Your assignment:
Using the string "computer" as the key, pull each matching line out of the records below.

(Saved entries)
=-=-=-=-=
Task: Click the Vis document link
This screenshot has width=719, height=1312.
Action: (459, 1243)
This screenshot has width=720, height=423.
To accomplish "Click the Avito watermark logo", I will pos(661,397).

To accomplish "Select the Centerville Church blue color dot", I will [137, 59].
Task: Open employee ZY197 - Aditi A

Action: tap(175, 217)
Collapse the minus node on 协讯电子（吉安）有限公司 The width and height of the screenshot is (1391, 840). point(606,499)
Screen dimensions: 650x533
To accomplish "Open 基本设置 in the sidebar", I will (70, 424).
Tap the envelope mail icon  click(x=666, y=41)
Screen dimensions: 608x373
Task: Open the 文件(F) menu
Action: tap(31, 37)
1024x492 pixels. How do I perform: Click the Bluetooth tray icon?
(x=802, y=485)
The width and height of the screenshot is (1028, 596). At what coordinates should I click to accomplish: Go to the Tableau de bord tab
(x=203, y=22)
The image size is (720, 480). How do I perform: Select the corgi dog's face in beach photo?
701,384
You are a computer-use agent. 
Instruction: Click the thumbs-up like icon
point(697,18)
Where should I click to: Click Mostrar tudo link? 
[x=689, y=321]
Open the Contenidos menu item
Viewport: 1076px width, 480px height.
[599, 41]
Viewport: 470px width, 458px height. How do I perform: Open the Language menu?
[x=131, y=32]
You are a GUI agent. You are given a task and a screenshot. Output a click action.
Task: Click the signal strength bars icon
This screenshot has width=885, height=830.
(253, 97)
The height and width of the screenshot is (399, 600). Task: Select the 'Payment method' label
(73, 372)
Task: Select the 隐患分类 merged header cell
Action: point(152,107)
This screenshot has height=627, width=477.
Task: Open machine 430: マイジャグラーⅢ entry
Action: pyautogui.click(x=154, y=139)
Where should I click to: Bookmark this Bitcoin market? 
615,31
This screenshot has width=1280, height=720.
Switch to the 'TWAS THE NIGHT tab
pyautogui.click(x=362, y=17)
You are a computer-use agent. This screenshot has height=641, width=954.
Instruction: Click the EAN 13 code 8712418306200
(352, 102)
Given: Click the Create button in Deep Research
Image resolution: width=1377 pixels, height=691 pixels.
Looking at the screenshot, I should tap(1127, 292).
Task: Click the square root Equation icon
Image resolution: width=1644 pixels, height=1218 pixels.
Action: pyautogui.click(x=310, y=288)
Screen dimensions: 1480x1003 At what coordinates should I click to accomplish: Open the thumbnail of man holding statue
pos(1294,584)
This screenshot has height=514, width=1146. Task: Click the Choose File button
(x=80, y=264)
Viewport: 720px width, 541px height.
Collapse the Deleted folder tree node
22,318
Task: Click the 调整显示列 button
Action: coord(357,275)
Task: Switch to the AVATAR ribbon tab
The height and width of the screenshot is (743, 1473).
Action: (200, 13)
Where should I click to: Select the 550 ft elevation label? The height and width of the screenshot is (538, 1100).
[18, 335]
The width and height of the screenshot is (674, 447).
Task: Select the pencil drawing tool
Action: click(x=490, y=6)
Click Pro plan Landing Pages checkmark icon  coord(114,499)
=-=-=-=-=
Answer area:
You are a computer-use agent. 
You are a computer-use agent. This screenshot has height=641, width=954.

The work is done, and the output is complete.